Night Visions is the debut studio album by American pop rock band Imagine Dragons. It was released on September 4, 2012, through Kidinakorner and Interscope Records. The album was primarily produced by the band themselves, as well as English hip-hop producer Alex da Kid and Brandon Darner from the American indie rock group The Envy Corps. According to frontman Dan Reynolds, the album took three years to finish, with six of the album's tracks being previously released on multiple EPs. Musically, Night Visions exhibits influences of folk, hip hop and pop.

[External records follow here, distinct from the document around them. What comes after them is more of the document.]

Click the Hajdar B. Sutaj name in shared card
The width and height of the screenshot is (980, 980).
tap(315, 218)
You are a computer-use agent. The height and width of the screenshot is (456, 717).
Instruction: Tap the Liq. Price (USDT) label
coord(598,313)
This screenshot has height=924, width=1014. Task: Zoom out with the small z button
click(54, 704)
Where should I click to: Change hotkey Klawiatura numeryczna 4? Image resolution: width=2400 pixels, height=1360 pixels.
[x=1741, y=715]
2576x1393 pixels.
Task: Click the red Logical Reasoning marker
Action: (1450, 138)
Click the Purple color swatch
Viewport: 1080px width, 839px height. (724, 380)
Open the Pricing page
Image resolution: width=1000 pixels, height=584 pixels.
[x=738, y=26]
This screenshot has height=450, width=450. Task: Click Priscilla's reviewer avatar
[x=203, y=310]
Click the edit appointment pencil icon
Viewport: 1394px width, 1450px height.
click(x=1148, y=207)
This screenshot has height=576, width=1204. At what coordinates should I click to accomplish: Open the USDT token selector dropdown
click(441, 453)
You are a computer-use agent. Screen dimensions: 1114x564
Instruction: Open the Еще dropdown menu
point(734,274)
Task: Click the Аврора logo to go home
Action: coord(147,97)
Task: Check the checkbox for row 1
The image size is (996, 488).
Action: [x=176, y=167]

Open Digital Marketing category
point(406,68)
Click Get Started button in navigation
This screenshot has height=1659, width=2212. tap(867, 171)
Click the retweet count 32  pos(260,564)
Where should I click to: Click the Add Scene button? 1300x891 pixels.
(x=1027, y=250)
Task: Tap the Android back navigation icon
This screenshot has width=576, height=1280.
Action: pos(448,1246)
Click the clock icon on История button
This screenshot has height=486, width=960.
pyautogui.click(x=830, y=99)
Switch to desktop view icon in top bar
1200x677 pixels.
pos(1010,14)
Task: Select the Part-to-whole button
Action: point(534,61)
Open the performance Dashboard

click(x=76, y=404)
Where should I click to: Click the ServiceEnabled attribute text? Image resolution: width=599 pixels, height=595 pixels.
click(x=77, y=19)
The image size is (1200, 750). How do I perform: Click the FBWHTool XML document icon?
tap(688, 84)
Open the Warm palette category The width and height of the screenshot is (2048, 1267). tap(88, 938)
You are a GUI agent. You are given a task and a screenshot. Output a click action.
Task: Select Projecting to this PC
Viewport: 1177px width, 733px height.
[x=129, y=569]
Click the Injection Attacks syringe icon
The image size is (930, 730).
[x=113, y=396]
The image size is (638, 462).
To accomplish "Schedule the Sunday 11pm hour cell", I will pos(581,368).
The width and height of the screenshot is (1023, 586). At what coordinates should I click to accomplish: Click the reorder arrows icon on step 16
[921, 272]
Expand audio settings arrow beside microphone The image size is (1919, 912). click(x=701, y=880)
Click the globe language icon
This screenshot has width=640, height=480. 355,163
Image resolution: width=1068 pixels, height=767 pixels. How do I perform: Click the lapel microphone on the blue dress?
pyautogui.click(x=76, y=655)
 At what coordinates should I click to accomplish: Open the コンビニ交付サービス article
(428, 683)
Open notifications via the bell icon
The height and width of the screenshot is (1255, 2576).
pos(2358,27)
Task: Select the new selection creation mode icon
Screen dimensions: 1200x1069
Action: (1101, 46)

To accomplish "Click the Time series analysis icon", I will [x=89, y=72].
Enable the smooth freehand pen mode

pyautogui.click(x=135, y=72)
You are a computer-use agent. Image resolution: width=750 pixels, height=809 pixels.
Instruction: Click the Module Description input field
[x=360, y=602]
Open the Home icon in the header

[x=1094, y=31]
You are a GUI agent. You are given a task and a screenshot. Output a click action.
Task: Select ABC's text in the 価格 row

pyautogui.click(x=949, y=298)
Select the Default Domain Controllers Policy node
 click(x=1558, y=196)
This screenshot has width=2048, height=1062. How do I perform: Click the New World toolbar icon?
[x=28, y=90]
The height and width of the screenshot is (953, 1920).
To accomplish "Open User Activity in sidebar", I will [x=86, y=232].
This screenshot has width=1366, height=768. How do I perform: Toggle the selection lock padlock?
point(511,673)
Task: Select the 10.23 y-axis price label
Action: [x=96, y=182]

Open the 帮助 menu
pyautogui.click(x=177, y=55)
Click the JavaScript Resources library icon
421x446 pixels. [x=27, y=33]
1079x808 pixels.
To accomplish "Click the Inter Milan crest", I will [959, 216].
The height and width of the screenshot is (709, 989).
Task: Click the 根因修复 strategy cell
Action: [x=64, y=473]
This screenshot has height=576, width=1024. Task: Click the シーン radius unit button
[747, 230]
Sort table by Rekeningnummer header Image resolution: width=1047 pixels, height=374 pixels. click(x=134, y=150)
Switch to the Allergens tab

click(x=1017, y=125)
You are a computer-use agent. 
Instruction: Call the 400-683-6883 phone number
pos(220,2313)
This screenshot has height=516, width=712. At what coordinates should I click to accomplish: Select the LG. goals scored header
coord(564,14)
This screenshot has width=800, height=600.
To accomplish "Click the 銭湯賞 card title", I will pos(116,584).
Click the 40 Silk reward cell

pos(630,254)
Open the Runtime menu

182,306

The album received generally mixed reviews from music critics upon release. However, it debuted at number two on the Billboard 200 in the United States, selling more than 83,000 copies within its first week where it has since been certified double Platinum. It also peaked at the summit of the Billboard Alternative Albums and Rock Albums charts, as well as in the top ten albums in Australia, Austria, Canada, Germany, Ireland, Mexico, Netherlands, New Zealand, Norway, Portugal, Sweden, Switzerland, and United Kingdom. Night Visions appeared in the Billboard 200 top 10 in 2012, 2013, and 2014. The album became the fourth best-selling album of 2013 in the US. It was nominated for the Juno Award for International Album of the Year (2014) and won the Billboard Music Award for Top Rock Album (2014).

Background
In 2008, Imagine Dragons formed consisting of lead singer Dan Reynolds, guitarist Wayne Sermon, bassist Ben McKee, drummer Andrew Tolman, and keyboardist Brittany Tolman.  Each of the members moved to Las Vegas, Nevada to form Imagine Dragons. After playing in numerous local Battle of the Bands competitions, the band recorded and released three extended plays: 2009's Imagine Dragons, 2010's Hell and Silence, and 2011's It's Time. After the Tolmans left the band in July 2011 to be replaced with drummer Daniel Platzman in August 2011, the band was picked up by Universal Records and was signed to Interscope in November 2011.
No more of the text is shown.